● RECORDS SHOWN
──────

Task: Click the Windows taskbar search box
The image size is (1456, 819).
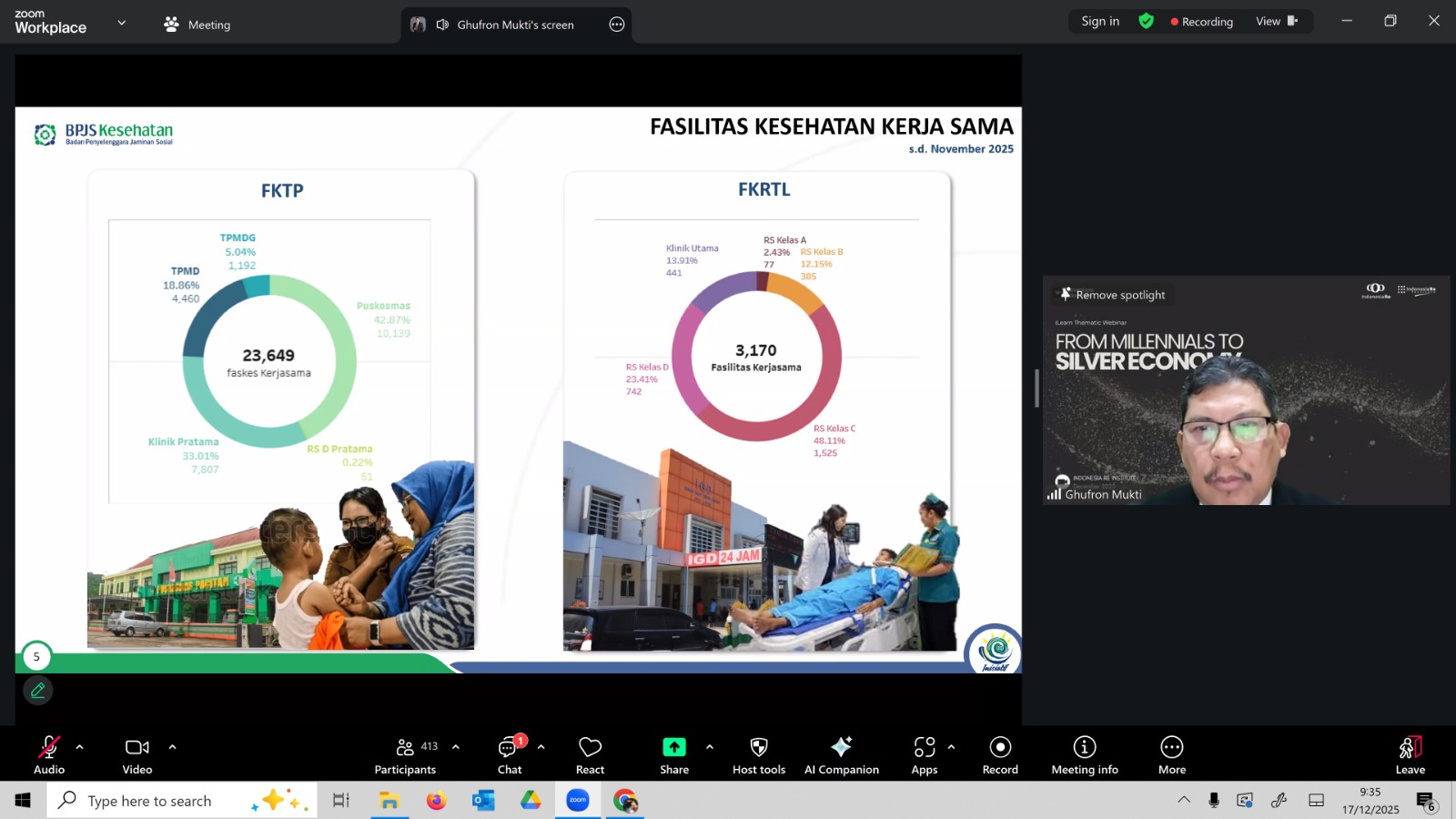Action: point(150,801)
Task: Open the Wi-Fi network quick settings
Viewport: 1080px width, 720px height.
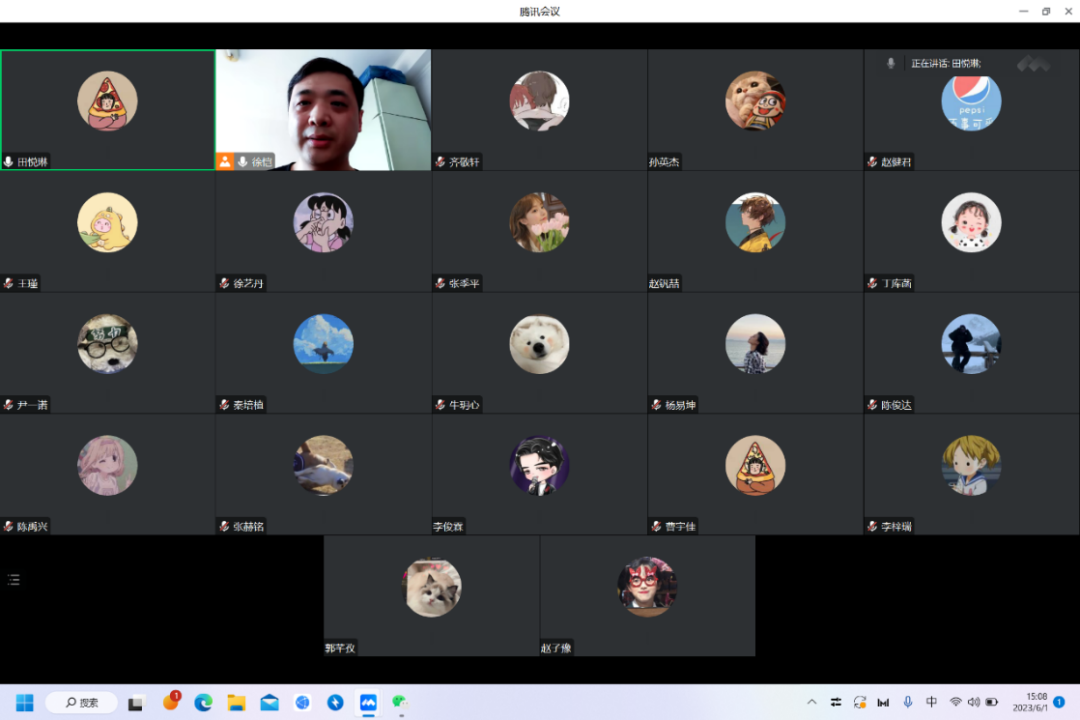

──────

● EXERCISE DIRECTIONS
Repeat the material above exactly, so that every entry appears but no picture does.

● RESULT BELOW
Task: Click the Windows taskbar search box
The image size is (1456, 819).
Action: point(150,801)
Task: Open the Wi-Fi network quick settings
Viewport: 1080px width, 720px height.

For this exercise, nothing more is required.